## EXERCISE INSTRUCTIONS
Below is a listing; restate from it, character for character, the lines beginning at the line holding "Click the breadcrumb arrow separator after 首页" and ending at the line holding "1351x707 pixels.", both included.

## GIVEN RECORDS
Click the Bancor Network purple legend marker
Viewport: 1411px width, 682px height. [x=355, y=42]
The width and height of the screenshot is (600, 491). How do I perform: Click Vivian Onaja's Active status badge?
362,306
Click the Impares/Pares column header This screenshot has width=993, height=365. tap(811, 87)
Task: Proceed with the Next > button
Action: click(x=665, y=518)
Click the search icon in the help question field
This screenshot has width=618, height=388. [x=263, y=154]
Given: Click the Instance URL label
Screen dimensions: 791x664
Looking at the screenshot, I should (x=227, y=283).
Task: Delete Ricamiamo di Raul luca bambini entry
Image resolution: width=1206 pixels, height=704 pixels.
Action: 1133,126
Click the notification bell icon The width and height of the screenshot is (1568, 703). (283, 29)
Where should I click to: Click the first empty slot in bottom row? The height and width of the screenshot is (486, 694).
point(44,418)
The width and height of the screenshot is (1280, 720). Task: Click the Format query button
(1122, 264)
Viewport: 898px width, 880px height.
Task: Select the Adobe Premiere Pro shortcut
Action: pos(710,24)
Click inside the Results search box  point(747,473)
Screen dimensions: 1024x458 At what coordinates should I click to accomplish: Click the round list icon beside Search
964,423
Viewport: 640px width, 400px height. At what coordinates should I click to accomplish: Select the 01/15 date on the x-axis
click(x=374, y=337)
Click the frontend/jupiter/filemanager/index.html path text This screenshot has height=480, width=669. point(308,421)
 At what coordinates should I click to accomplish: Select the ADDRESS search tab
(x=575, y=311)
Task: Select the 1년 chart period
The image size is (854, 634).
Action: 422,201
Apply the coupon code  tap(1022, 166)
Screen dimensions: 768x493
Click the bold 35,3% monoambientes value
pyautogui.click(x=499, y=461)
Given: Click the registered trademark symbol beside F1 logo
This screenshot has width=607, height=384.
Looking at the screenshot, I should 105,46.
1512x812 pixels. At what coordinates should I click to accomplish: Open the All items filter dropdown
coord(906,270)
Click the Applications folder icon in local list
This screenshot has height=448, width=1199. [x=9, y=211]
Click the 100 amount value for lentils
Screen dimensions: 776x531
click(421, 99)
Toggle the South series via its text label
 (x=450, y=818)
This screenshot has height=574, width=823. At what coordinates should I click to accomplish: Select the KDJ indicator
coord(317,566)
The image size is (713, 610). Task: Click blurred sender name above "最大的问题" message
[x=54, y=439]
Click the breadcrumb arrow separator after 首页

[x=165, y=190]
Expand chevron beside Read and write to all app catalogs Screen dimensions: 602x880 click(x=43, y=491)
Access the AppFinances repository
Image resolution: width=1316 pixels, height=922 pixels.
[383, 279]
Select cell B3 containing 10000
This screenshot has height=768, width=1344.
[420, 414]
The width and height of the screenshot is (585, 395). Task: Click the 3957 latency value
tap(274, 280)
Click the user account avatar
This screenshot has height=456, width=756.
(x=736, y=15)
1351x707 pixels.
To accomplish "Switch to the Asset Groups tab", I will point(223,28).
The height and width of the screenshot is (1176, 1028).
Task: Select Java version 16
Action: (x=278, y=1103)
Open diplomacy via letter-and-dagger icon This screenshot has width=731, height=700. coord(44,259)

## TASK RESPONSE
Click the breadcrumb arrow separator after 首页

[x=165, y=190]
Expand chevron beside Read and write to all app catalogs Screen dimensions: 602x880 click(x=43, y=491)
Access the AppFinances repository
Image resolution: width=1316 pixels, height=922 pixels.
[383, 279]
Select cell B3 containing 10000
This screenshot has height=768, width=1344.
[420, 414]
The width and height of the screenshot is (585, 395). Task: Click the 3957 latency value
tap(274, 280)
Click the user account avatar
This screenshot has height=456, width=756.
(x=736, y=15)
1351x707 pixels.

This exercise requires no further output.